- _Exercise requirements_:
For each line of the data below, copy it if it holds the word "icon".

- _Available data_:

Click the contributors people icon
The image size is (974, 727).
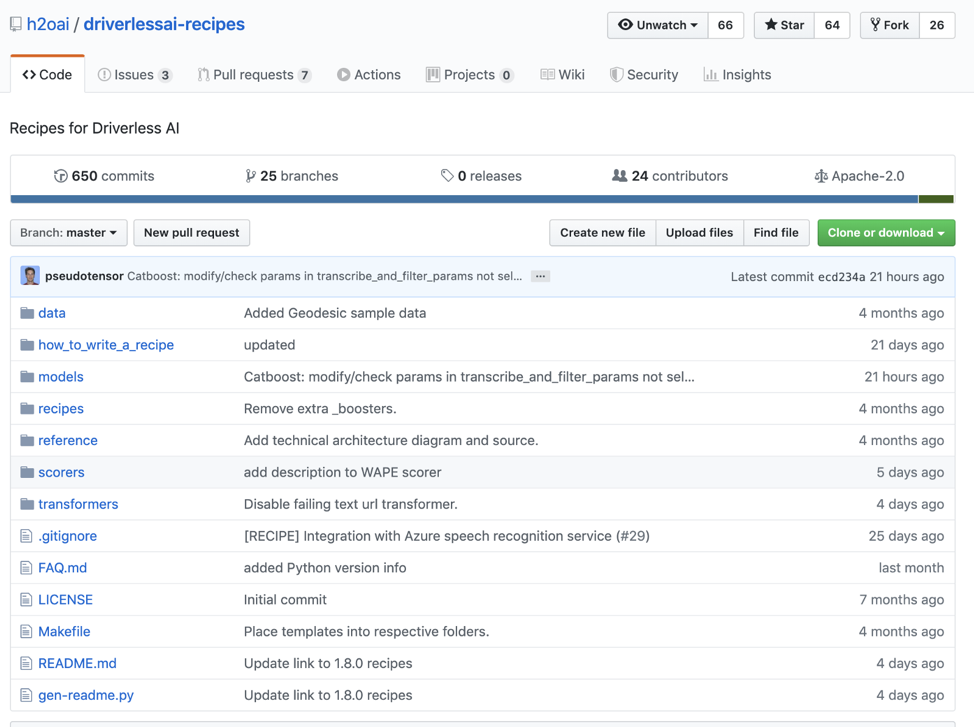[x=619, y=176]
...
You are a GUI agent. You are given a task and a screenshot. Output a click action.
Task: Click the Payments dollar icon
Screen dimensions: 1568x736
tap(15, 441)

- _Task result_:
Click the contributors people icon
Task: Click the Payments dollar icon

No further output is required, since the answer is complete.